With grace, humor, and irresistible recipes, the author of Girl Sleuth
takes us on her journey as an amateur chef, amateur farmer, and amateur parent Melanie Rehak was always a passionate cook and food lover. Since reading the likes of Michael Pollan, Eric Schlosser, and Wendell Berry, she'd tried to eat thoughtfully as well. But after the birth of her son, Jules, she wanted to know more: What mattered most, organic or local? Who were these local farmers? Was it possible to be an ethical consumer and still revel in the delights of food? And why wouldn't Jules eat anything, organic or not? Eating for Beginners
details the year she spent discovering what how to be an eater and a parent in today's increasingly complicated world. She joined the kitchen staff at applewood, a small restaurant owned by a young couple committed to using locally grown food, and worked on some of the farms that supplied it. Between prepping the nightly menu, milking goats, and sorting beans, Rehak gained an understanding of her own about what to eat and why. (It didn't hurt that, along the way, even the most dedicated organic farmers admitted that their children sometimes ate McDonald's.) And as we follow her on her quest to find the pleasure in doing the right thing--and become a better cook in the bargain--we too will make our peace with food.
A Recipe From Eating for Beginners: Carrot Purée
- 1 pound carrots
- 4 tablespoons butter
- 1/2 cup heavy cream
- salt and pepper to taste
1. Wash or peel the carrots and chop them roughly; circles are fine.
2. Place carrots and butter in a frying pan (preferably not nonstick) over medium heat.
3. As butter melts, stir constantly so that the carrots caramelize and don't stick to the pan. You want them brown but not burned--about fifteen minutes.

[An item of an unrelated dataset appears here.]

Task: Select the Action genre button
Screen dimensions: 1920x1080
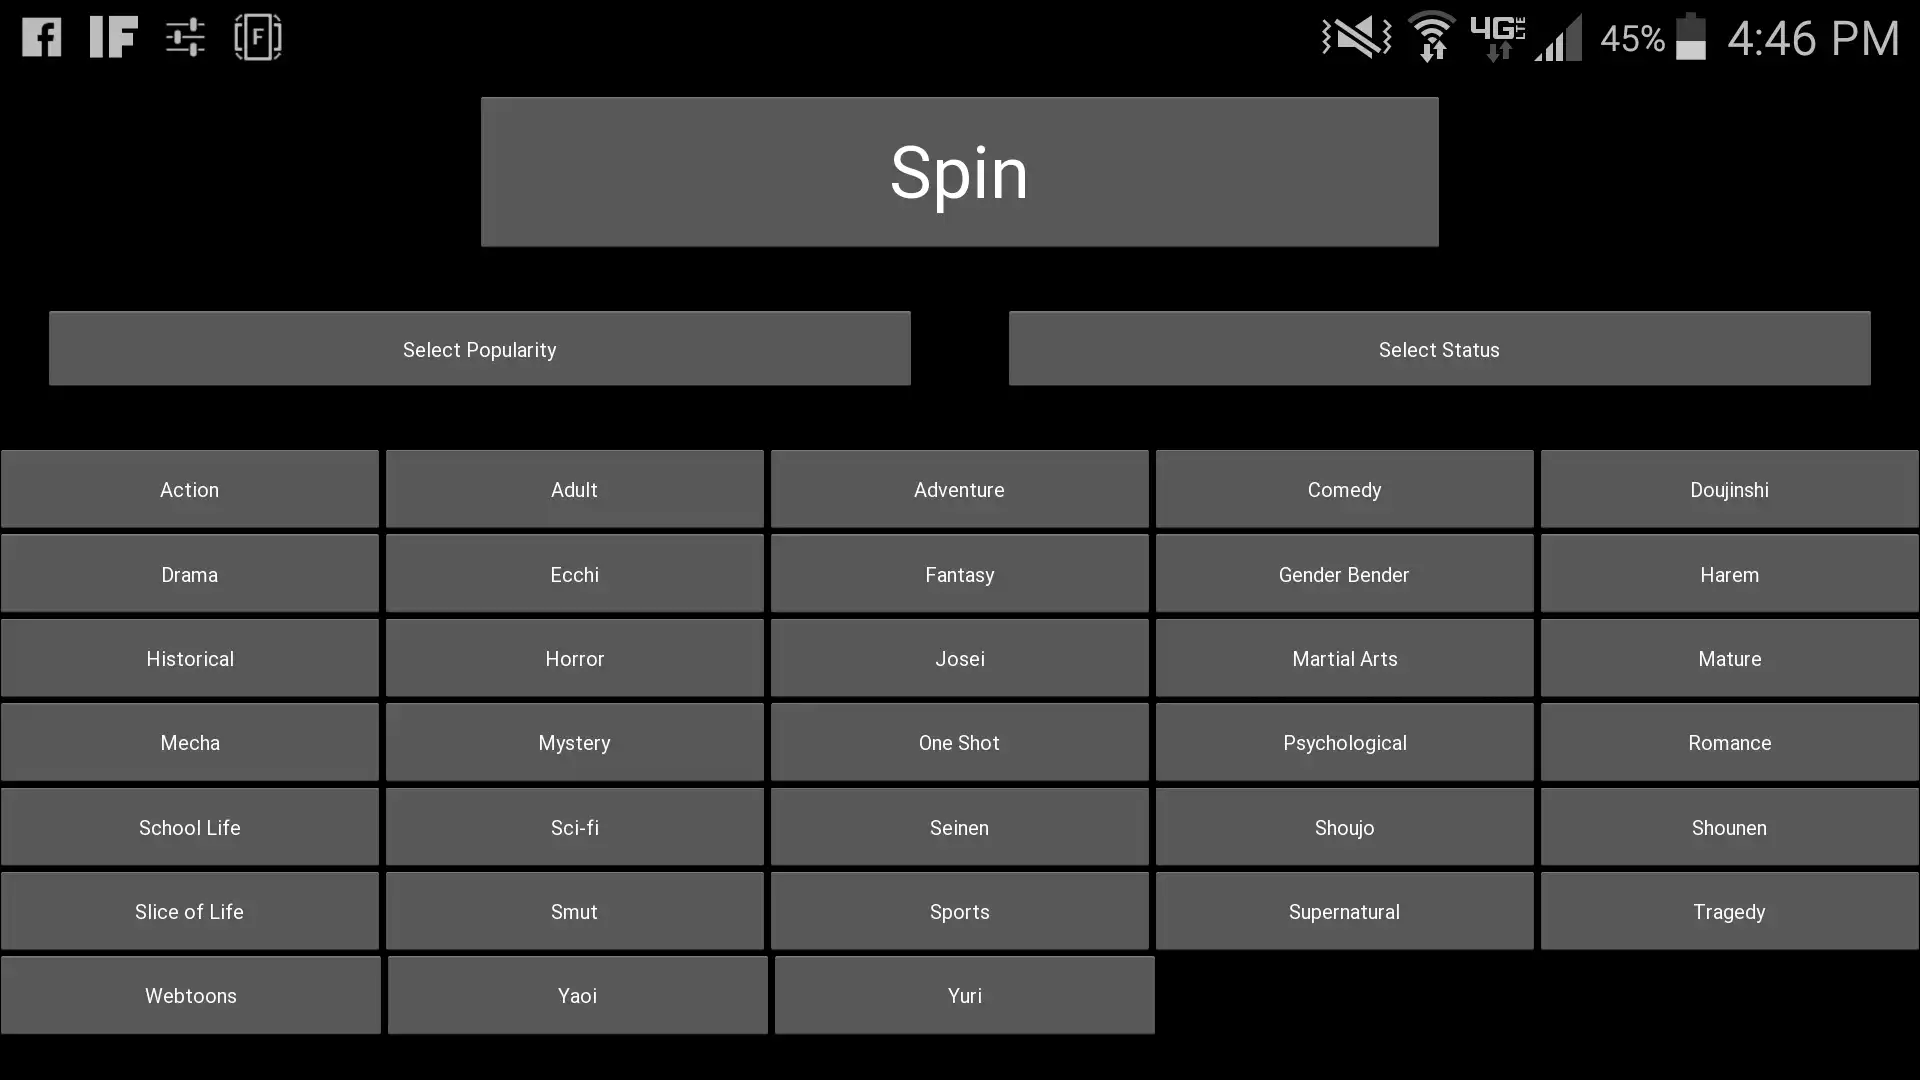Action: coord(190,489)
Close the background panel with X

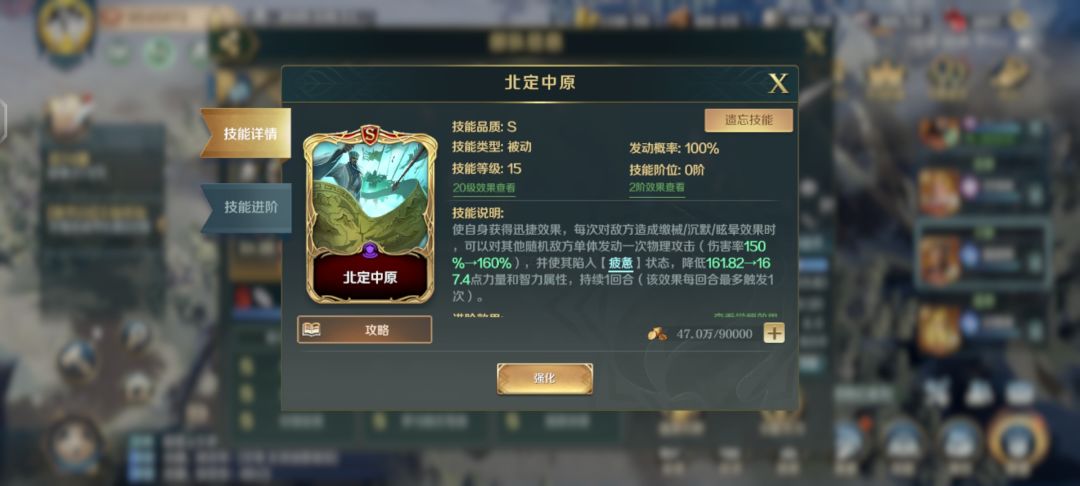pyautogui.click(x=815, y=43)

4. When carrots are nicely caramelized, remove them to a blender and add heavy cream.
5. Blend on low, pressing carrot mixture down as it purées, so that it all gets blended together. If it seems too thick, you can add a bit more heavy cream to loosen it up (this is really personal preference, but you don't want it too runny).
6. Remove the carrot purée to a bowl and add salt and pepper to taste, folding it in as you go.
From Publishers Weekly
Rehak (Girl Sleuth), a Brooklyn resident and new mom, spent a year toiling delightfully inside the kitchen of a neighboring restaurant to get a handle on where the food we consume really comes from. Volunteering to help long hours at Applewood, a small restaurant in Brooklyn owed by trained chefs Laura and David Shea and devoted to the idea of supporting local farmers and sustainable agriculture, Rehak was able to observe and participate in the "choices and the compromises" of gathering, preparing, and cooking the food we consumers pay good money to eat. At the same time as she manned the garde-manger station, preparing aesthetically pleasing salads and cold appetizers, Rehak had to deal with her finicky toddler, Jules, at home as he refused to eat even toast. Eventually, Rehak was happily promoted to the fish station, and Jules took a bite of a chicken leg. By turns, Rehak proved game at making cheese at a diary farm in Connecticut, sorting beans at an organic vegetable farm in Hamden, N.Y., and, hilariously, getting violently seasick while catching monkfish aboard a lobster boat off Long Beach Island. Lovely recipes at the end of each chapter display her culinary achievements. As part of a welcome, continuing spate of recent works concerned with rehabilitating American eaters, Rehak's chronicle is pleasantly lowkey, generous, and nondidactic.